The influence of amniotic membrane proteins on corneal regeneration when delivered directly or using hydrogel platforms

Ayla Basasoro ^1,2 Javier Mendicute ^1,2 Marta Rezola ² Jorge Burgos ³ Mercedes Fernández ⁴ David Esporrín-Ubieto ⁵ Ana Sonzogni ⁵ Marcelo Calderon ^5,6 Itxaso Calafel ⁴ Aitor Díaz ⁷ Juliana De Souza ⁷ Ana Aiastui ¹ Mikel Azkargorta ⁸ Felix Elortza ⁸ Elena Vecino ⁹ Arantxa Acera ^1,6,9*

• ¹ Biogipuzkoa Health Research Institute, DONOSTIA-SAN SEBASTIÁN, Spain
• ² Donostia University Hospital, San Sebastian, Spain
• ³ Cruces University Hospital, Barakaldo, Spain
• ⁴ Department of Polymers and advanced materials: Physics, chemistry and technology, Faculty of Chemistry, University of the Basque Country, Donostia-San Sebastián, Spain
• ⁵ Department of Applied Chemistry, Faculty of Chemistry, University of the Basque Country, Donostia, Spain
• ⁶ IKERBASQUE Basque Foundation for Science, Bilbao, Basque Country, Spain
• ⁷ CIDETEC, Basque Research and Technology Alliance (BRTA), DONOSTIA-SAN SEBASTIÁN, Spain
• ⁸ Proteomics Platform, CIC bioGUNE, Basque Research and Technology Alliance (BRTA), CIBERehd, Derio, Spain
• ⁹ Department of Cell Biology and Histology, University of the Basque Country, Bilbao, Basque Country, Spain

Background/aims: Chemical burns to the eye cause extensive ocular surface damage, often resulting in permanent visual impairment. The amniotic membrane (AM), with its regenerative properties, has shown great potential in treating such injuries. Recent innovations, including hydrogel-based delivery systems, have been developed to improve drug retention and promote corneal healing. This study aimed to evaluate whether hydrogels loaded with proteins from human AM could enhance corneal wound healing effectively Methods: Alkaline burns (8 mm diameter) were induced in the cornea of anesthetized male New Zealand White rabbits (n=44) by placing filter paper soaked in 1 M NaOH on them for 60 s. After rinsed the corneas immediately with a balanced salt solution, the wounds then received: 1) no treatment; 2) AM transplantation; or 3) a dynamic hyaluronic acid hydrogel based on gold thiolate loaded with an AM protein extract (AME); or 4) a physically cross-linked ocular hydrogel insert loaded with the same AME. The contralateral uninjured eye served as a control. The wound area and proportion of healed corneas was assessed in microphotographs. In addition, corneal histology was evaluated by haematoxylin-eosin and Masson's trichrome staining, examining epithelial and stromal thickness, the endothelial layer, and inflammatory infiltration in the early (day 2) and late (day 28) phases of healing.Results: There was more frequent corneal wound closure in animals treated with the hydrogels (treatments 3 and 4) on day 14 (44.4% and 55.5%, respectively) than in the untreated controls (33.3%). Histologically, abnormal re-epithelialization and altered epithelial junctions were observed, with no significant differences in epithelial thickness.
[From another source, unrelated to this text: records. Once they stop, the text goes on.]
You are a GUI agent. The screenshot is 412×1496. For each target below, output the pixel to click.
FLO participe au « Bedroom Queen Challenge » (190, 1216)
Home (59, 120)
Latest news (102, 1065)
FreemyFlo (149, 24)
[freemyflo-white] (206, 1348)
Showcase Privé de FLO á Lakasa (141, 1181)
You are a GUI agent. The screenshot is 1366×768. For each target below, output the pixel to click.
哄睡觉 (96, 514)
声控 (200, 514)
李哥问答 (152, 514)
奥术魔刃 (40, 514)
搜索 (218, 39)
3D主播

Endothelial damage correlated with significant thinning (p=0.001), with treatments 2 and 3 producing significant differences in the inflammatory infiltrate (p=0.01).Applying new biocompatible hydrogels to the ocular surface that release AM proteins may help close corneal wounds caused by caustic burns. The aggressive nature of burns hinders the detection of differences in the wound area between treatments 28 days after injury. However, improving the adhesion of a solid hydrogel to the mucosa of the ocular surface could enhance these outcomes by keeping the implant in contact with the wound for a longer period.